The ‘Home Automation Industry’ Is a Sham
Beware! Statistical data can be self-serving. The validity of the information is dependent on who’s doing the asking, the questions that are being asked, and whether the questions are being generated with a predetermined outcome in mind.
I believe that’s what we’re seeing in the “home automation industry.” In fact, I don’t think a true home automation industry actually exists—it’s too fragmented.
Here’s a little experiment. Try looking up “home automation,” or something similar, in the Yellow Pages. In most cases, it isn’t there! Typically, what you find are contractors from various industries crossing over and trying to cash in on this heavily hyped market. I’ve found that most electronic-related residential statistics are biased toward those who have the most to gain from it, with tremendous variance from one industry to another. In other words, it’s all over the map.
Let’s take a look and see just who’s offering this home automation.
—You have the retail home theater stores—usually the small, high-end audiophile companies will offer custom prewire and installation work that caters to those who can spend at least $10,000; otherwise, they won’t even give you the time of day!
—Then, you have the electrical contractors offering prewired structured cabling; however, according to the best data I can find, only 3 percent are doing it on the residential side. Very rarely will these folks actually trim out the job; it’s usually left up to the homeowner.
—Next, you have some specialty telephone and satellite TV companies offering structured wiring services. But, unless it’s new construction, the homeowner will discover their wires stapled to the baseboards!
—Lastly, you have the electronic security companies. Today, most residential security dealers are evolving into residential systems integrators or moving into commercial systems integration. Frankly, security professionals are the most qualified, not only to lay cable, but also to program the electronic equipment and trim out the job.

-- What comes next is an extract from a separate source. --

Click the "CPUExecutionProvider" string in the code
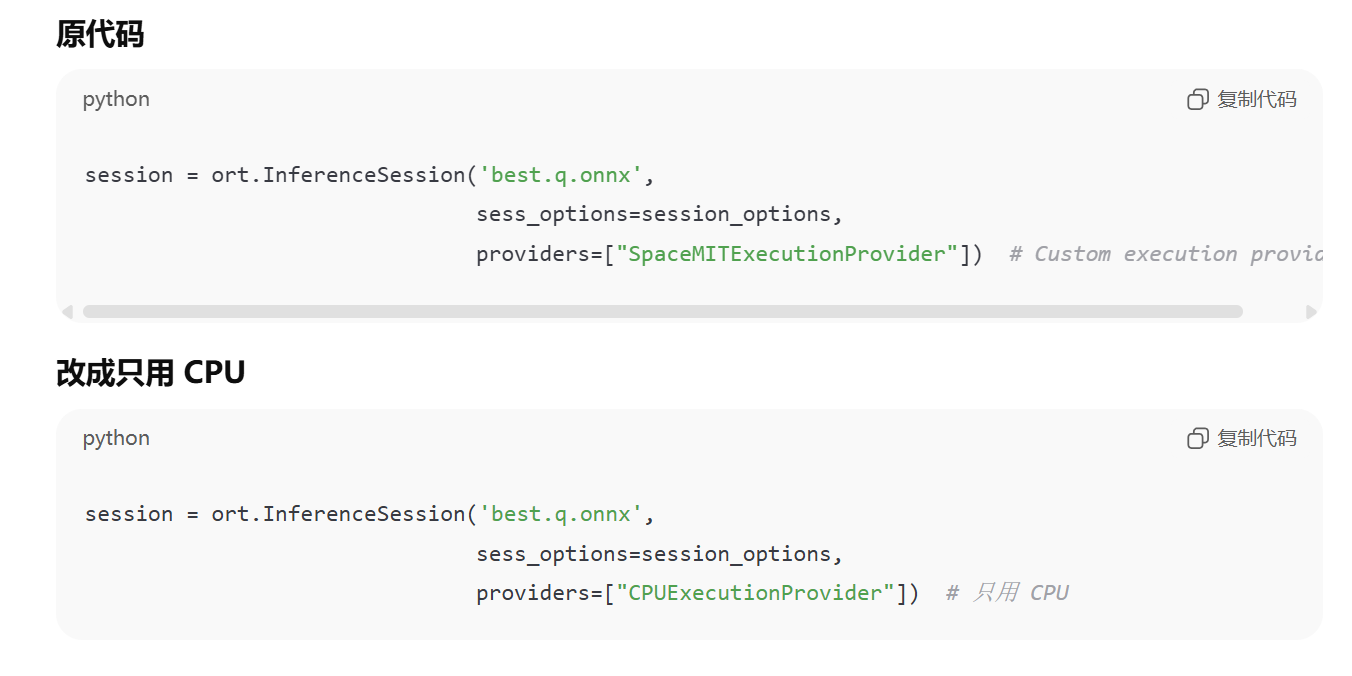 coord(756,593)
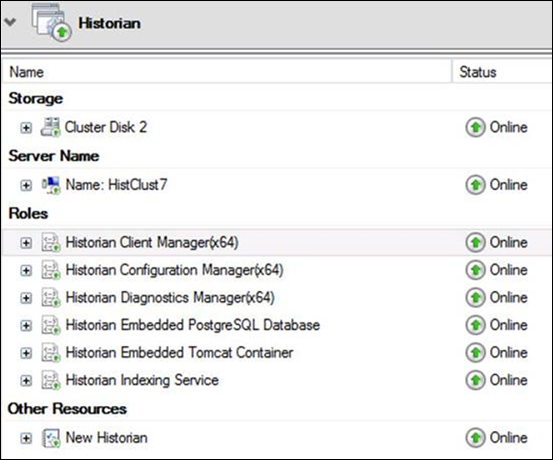Viewport: 553px width, 460px height.
Task: Expand Historian Embedded Tomcat Container node
Action: click(x=26, y=353)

Think about it. What other construction trade carries around 6-foot drill bits to make sure the job is neatly done? What other trade has 30 years of experience sitting down at the kitchen table to sell something intangible to mom and pop?
What other trade is offering security, lighting, energy management, home computer networking and other lifestyle-enhancing amenities? What other trade has the advantage of being able to add to sales portfolios thanks to the influx of residential mass-marketed burglar alarms? The answer is none!
Many in our industry fear electrical contractors are going to steal away our business with what they refer to as the voice/data/video industry. I’m here to tell you that it’s not going to occur in a significant way.
An electrical trade journal is telling electrical contractors that 2001 sales for residential structured wiring totaled $300 million and that, with sales expected to exceed $2.1 billion in 2004, the opportunity is there for them to grab! Yeah, right; a little too pie in the sky if you ask me.
Years ago, electronic security manufacturers catered to the locksmith industry because they were going to take over the electronic security marketplace … never happened; same goes for the cable-TV companies and RBOCs.
We need to be aware of what I call statistical fear tactics. We must always consider the source before taking anything too seriously.
Most building contractors I know are hardworking, down-to-earth, realistic people. They aren’t swayed by hype or futuristic, “Jetsons”-like vaporware products pushed by manufacturers that are new to our field. We will eventually have true residential systems integration, but it will be a gradual process.
I once asked an executive of a major structured-wiring distribution panel manufacturer, “How large is your marketplace? Do you sell many systems?” His answer was, “It’s huge! We’ve tripled our sales from last year by selling more than 10,000 systems in the past nine months!” Gee, comparing that to our industry, some security manufacturers sell 10,000 control panels in a week! Enough said.